Esclareço que defendo um instrumento humano que a América Latina construiu, o do direito ao asilo político, independente da acusação. O boliviano (que, repito, deve ser um merda) é um político de oposição que solicitou asilo, soberanamente concedido pelo Governo Brasileiro. Nesse tempo todo, o Itamarati, tentou um salvo conduto ao senador, em uma confirmação do estatuto de asilado político. Nesse tempo todo, o que aconteceu foi uma intransigência, que levou às autoridades bolivianas a invadir um avião brasileiro que transportava o ministro Celso Amorim. Ora, o estatuto de asilado político quem concede é o governo do país que abriga a quem o pede. Portanto, o erro não é do Saboia, nem do Governo Brasileiro, mas do Governo Boliviano. De acordo com a acusação de crime comum, o erro teria sido do Lula, que asilou quem não devia. Não acho que seja o caso: o Governo Brasileiro manteve uma tradição que beneficiou muito mais a esquerda do que a direita.

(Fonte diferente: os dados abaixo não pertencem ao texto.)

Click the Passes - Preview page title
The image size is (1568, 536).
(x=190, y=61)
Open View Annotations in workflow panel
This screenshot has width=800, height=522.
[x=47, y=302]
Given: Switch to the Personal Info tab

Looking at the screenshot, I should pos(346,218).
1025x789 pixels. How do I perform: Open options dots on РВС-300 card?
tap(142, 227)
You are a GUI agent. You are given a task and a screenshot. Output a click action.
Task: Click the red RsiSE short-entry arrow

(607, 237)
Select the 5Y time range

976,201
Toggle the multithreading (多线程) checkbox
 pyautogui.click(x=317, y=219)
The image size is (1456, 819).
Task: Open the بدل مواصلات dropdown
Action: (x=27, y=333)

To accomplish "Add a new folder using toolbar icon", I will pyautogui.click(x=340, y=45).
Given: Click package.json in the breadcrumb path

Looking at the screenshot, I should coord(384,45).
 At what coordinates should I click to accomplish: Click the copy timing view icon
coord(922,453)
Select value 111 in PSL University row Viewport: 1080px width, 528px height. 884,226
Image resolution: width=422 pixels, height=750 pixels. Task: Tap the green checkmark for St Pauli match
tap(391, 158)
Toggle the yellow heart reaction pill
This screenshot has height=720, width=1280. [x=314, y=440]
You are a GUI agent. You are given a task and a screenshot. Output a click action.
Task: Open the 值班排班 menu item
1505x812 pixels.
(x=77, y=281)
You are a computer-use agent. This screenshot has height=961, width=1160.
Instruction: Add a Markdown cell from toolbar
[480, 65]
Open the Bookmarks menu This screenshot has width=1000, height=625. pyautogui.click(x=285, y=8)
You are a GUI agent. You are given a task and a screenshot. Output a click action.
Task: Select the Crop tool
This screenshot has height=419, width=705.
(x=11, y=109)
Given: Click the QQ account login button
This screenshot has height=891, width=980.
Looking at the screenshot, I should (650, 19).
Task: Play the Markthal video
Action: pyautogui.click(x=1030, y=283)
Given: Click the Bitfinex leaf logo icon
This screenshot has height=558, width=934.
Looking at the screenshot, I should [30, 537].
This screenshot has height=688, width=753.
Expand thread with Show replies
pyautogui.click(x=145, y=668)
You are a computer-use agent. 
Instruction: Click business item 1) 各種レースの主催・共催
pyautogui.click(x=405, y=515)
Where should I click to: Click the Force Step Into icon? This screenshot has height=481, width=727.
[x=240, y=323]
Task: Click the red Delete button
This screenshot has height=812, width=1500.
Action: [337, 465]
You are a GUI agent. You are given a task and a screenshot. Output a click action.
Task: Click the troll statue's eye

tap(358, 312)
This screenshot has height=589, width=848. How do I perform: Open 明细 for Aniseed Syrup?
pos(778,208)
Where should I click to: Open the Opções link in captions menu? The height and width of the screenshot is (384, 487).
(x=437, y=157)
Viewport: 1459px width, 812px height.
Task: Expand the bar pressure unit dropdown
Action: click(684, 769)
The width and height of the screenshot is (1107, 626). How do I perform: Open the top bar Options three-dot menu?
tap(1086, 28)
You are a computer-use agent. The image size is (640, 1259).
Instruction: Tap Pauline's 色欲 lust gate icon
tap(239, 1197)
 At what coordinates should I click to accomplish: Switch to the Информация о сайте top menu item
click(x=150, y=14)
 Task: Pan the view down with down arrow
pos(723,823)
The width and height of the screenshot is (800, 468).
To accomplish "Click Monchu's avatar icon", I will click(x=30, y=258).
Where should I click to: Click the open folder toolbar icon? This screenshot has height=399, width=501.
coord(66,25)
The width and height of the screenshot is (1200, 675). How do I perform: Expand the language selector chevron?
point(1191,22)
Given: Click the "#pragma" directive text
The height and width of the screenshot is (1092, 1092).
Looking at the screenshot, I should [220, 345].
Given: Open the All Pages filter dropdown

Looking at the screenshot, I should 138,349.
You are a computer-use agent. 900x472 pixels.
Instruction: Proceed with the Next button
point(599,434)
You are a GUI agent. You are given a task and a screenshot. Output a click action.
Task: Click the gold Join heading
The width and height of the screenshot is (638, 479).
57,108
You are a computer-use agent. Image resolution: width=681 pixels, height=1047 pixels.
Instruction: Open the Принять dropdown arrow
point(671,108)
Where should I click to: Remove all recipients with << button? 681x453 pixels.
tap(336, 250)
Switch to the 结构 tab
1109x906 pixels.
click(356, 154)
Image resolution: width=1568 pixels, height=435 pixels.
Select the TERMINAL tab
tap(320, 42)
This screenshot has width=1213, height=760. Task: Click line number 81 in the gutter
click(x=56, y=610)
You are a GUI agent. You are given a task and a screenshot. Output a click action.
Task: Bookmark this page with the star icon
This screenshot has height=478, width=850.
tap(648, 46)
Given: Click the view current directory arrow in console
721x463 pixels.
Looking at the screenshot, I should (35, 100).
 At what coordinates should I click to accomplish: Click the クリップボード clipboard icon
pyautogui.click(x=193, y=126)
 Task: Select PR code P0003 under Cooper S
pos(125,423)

Há uma tradição na América Latina – inclusive regulada em lei – de se conceder asilo. Nesse caso específico, não é a Bolívia quem decide. Como não podia ser Honduras, quando o presidente foi deposto e a direita brasileira queria que o entregassem aos golpistas. O Brasil disse não e pronto. Se o país decidiu que o senador era acusado por vingança política é uma atitude soberana pela tradição e pelos acordos internacionais da região. Errado está em não conceder o salvo conduto. Imagina se Pinochet faz isso com a multidão de brasileiros que correram para a Embaixada Argentina quando do golpe. Se o Brasil agisse de forma diferente, estaria jogando por terra um instrumento que salvou tantas vidas. Imagina se o México decide não abrigar os brasileiros trocados pelo embaixador americano porque entre os trocados estava gente que matou e roubou banco ou o cofre do Ademar.